Major League Baseball commissioner Bud Selig formally announced his retirement on Thursday afternoon. Jon Heyman of CBSSports.com first reported the news. The retirement will take effect on January 24, 2015.
“It remains my great privilege to serve the game I have loved throughout my life," said Selig in a statement. "Baseball is the greatest game ever invented, and I look forward to continuing its extraordinary growth and addressing several significant issues during the remainder of my term.
“I am grateful to the owners throughout Major League Baseball for their unwavering support and for allowing me to lead this great institution. I thank our players, who give me unlimited enthusiasm about the future of our game. Together we have taken this sport to new heights and have positioned our national pastime to thrive for generations to come. Most of all, I would like to thank our fans, who are the heart and soul of our game.”
Selig, 79, has insisted he will retire following the 2014 season for some time now. It's not the first time he has hinted at retirement either. In 2006, Selig announced he would retire following the 2009 season. He then signed a new three-year contract in 2008 and said he would retire following 2012. A new two-year contract followed that.
Major League Baseball has grown substantially under Selig's watch, both financially and in terms of popularity. He has overseen the implementation of the wild-card system, revenue sharing, interleague play and instant replay, for example. There is also unprecedented labor peace between the owners and players union.
Of course, Selig's tenure is not without its black marks.

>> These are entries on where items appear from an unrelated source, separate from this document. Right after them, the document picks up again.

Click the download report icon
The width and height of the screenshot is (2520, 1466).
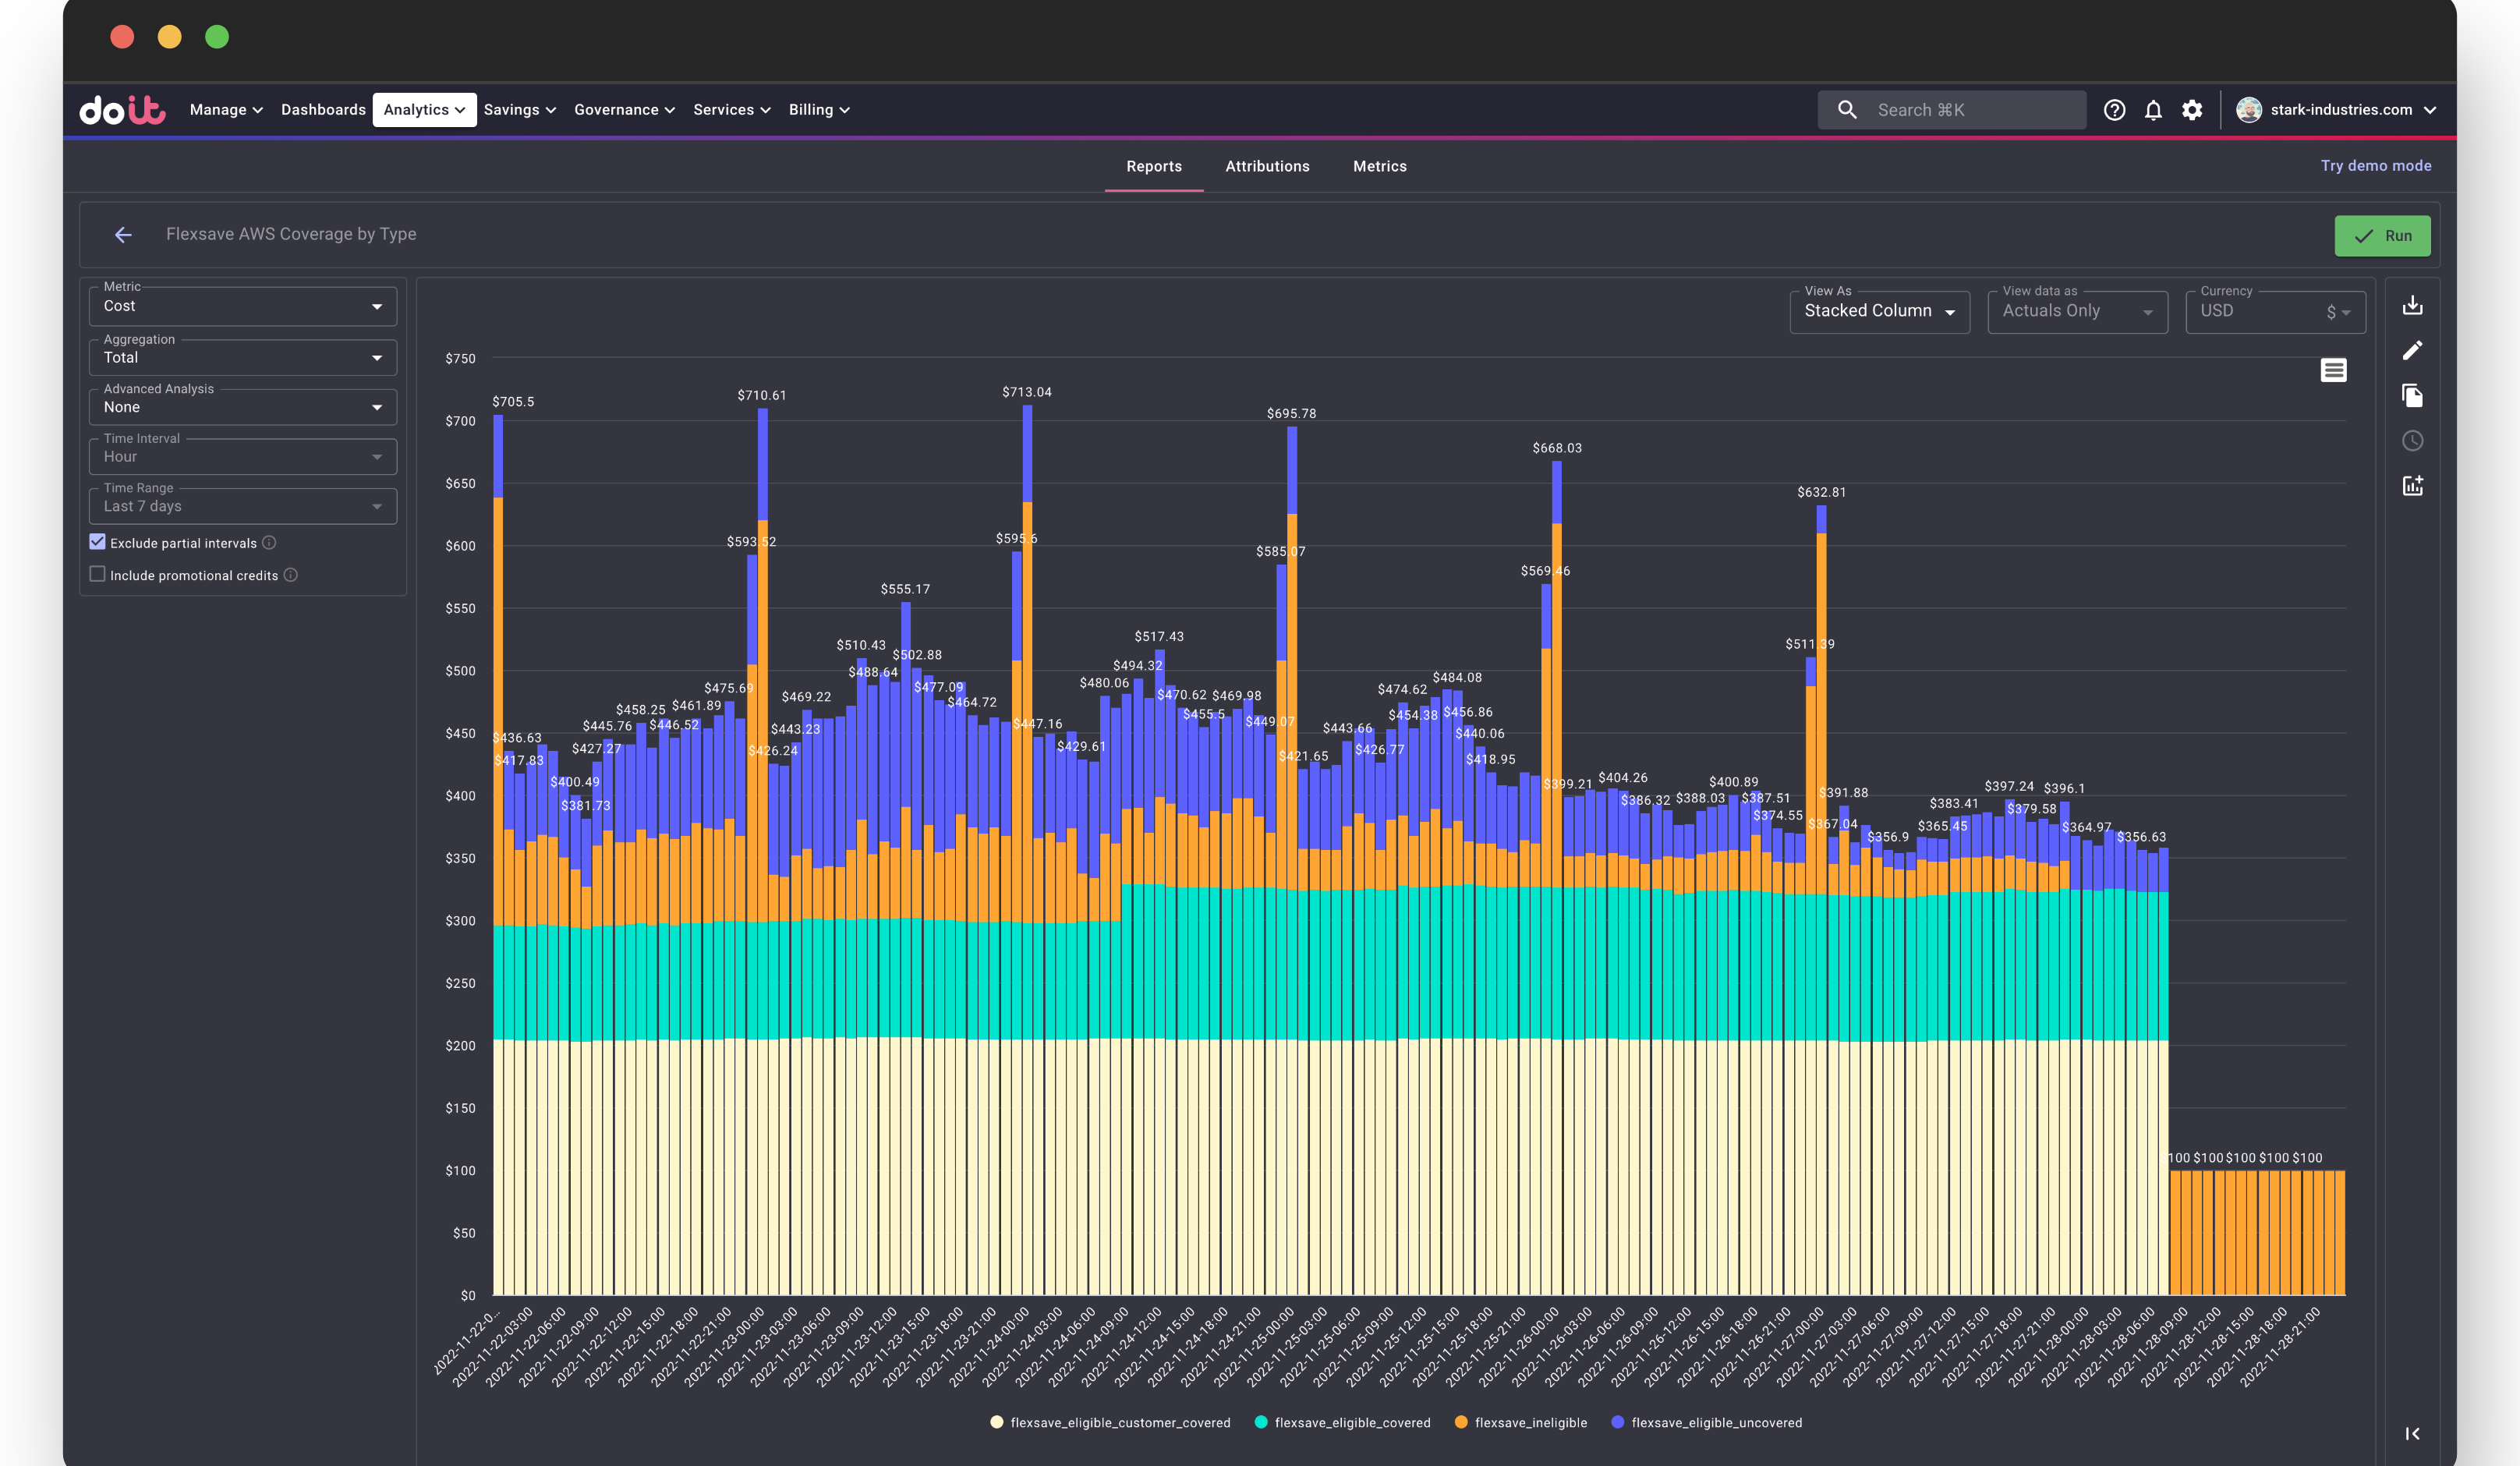[2412, 305]
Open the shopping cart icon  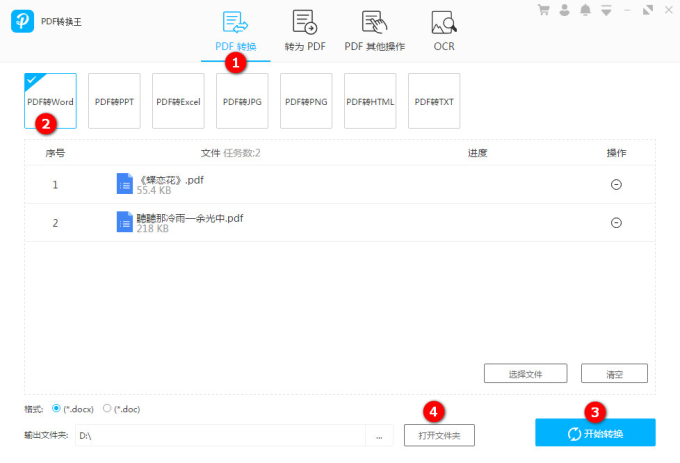pyautogui.click(x=544, y=10)
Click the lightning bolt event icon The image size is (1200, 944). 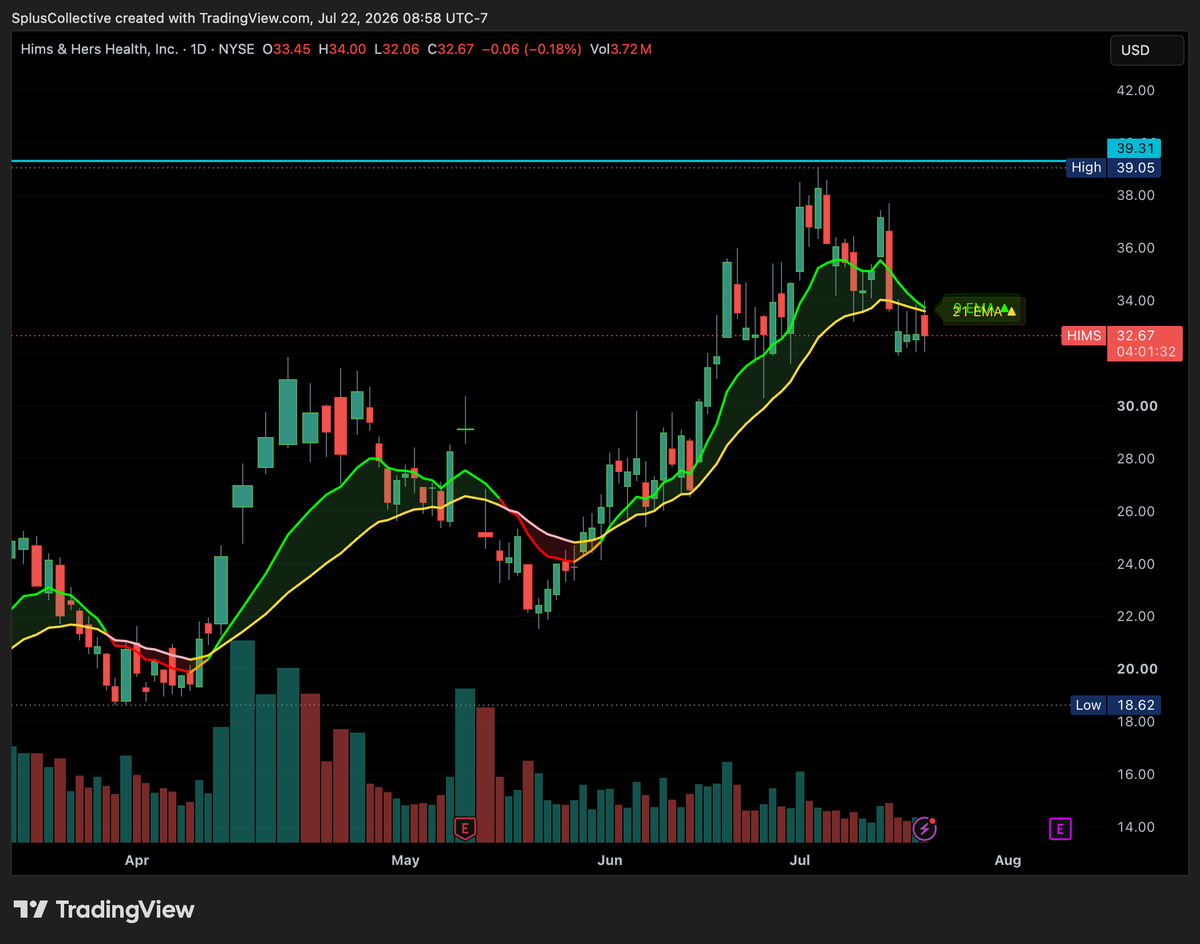tap(926, 828)
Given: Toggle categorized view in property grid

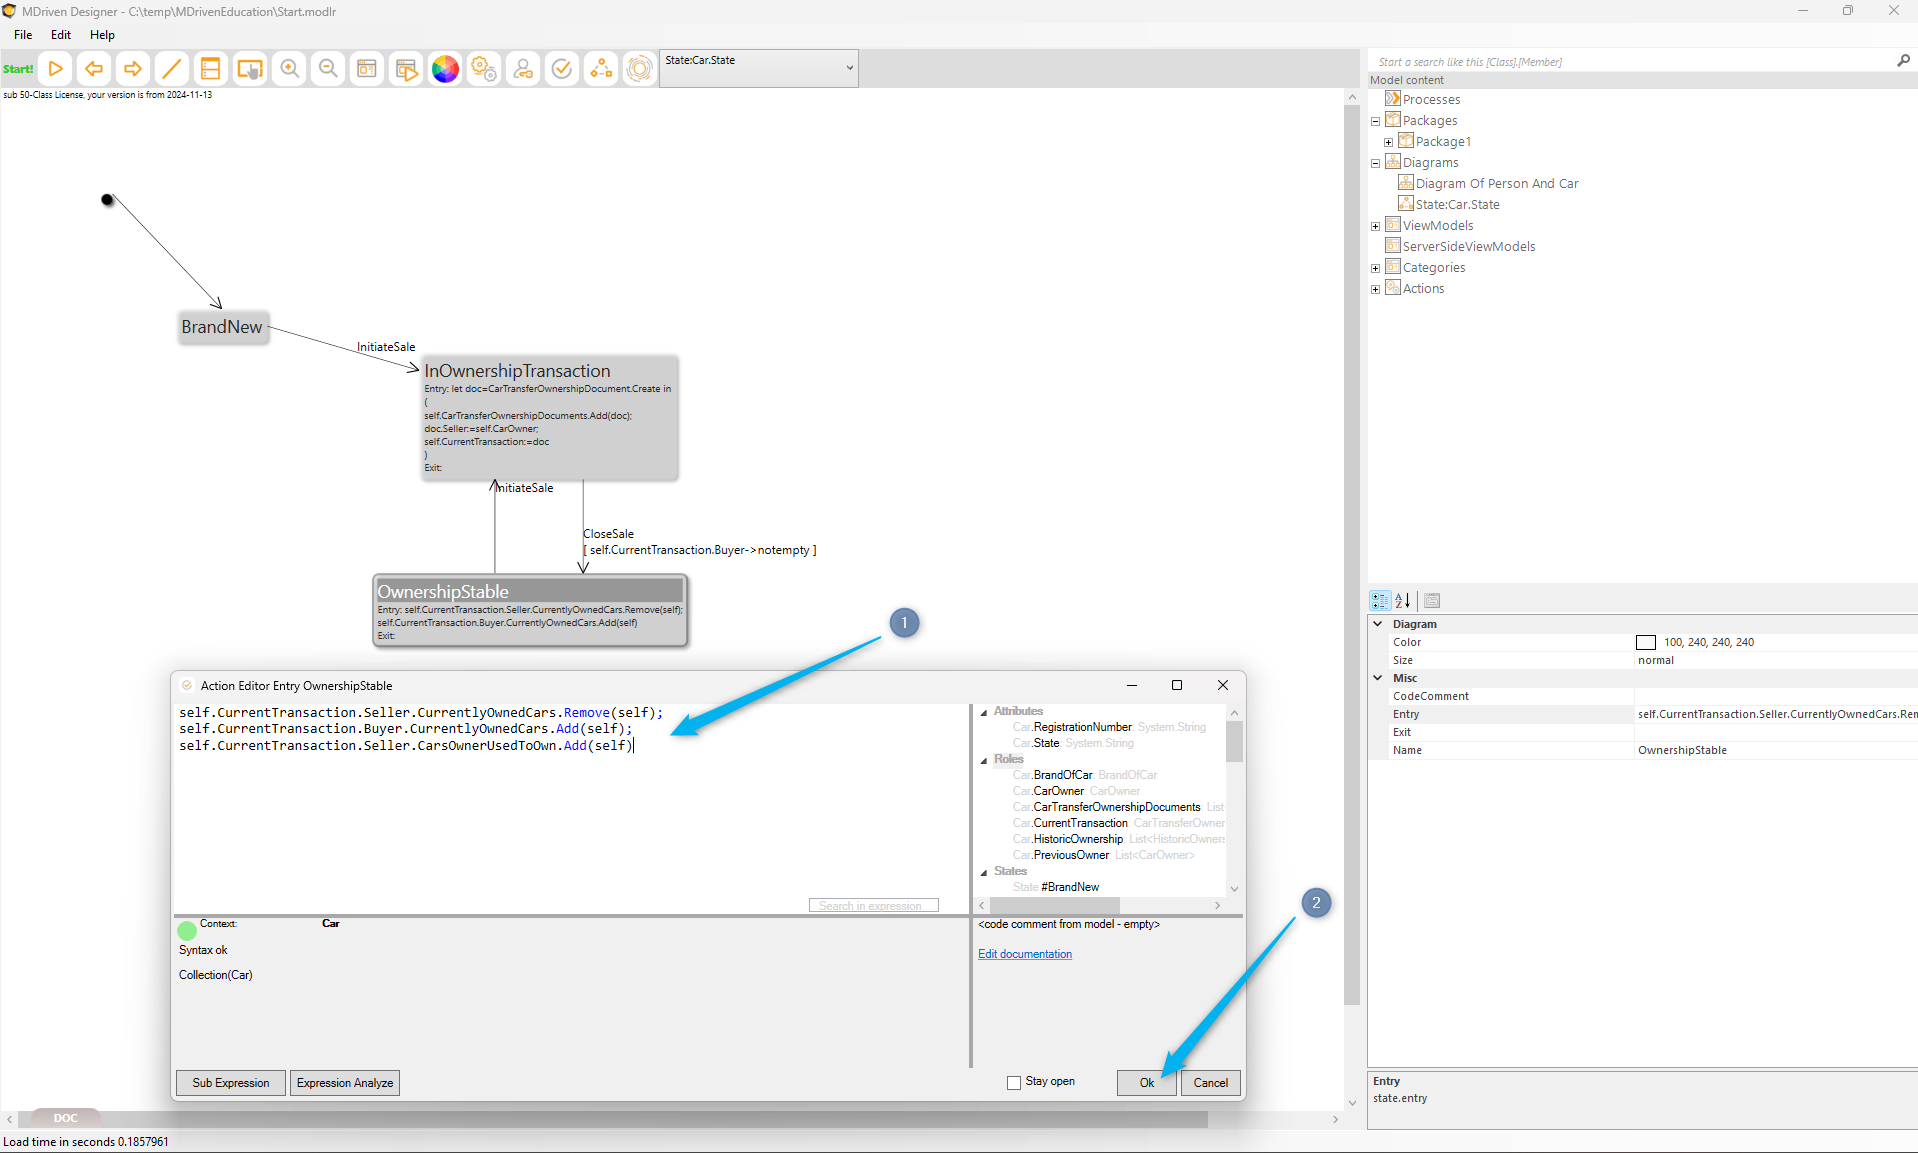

He represented MLB during the 1994 strike and cancelled the World Series for the first time since 1904. Selig also presided over the so-called Steroid Era, which led to the toughest PED testing system in the four major sports.
Selig became the acting commissioner after Fay Vincent was voted out in September 1992. He was permanently named commissioner in July 1998. Selig was a minority owner in the Milwaukee Braves before purchasing the bankrupt Seattle Pilots franchise in 1970, and moving them to Milwaukee to become the Brewers.
The league has 15-16 months to find a replacement for Selig, which won't be all that easy. Former Cubs, Twins and Orioles executive Andy MacPhail, MLB executives Rob Manfred and Joe Torre, Tigers GM Dave Dombrowski and Mets GM Sandy Alderson have been rumored as possible replacements over the years.
According to his statement, Selig will soon announce a "transition plan in preparation for his retirement, which will reorganize centralized Major League Baseball management."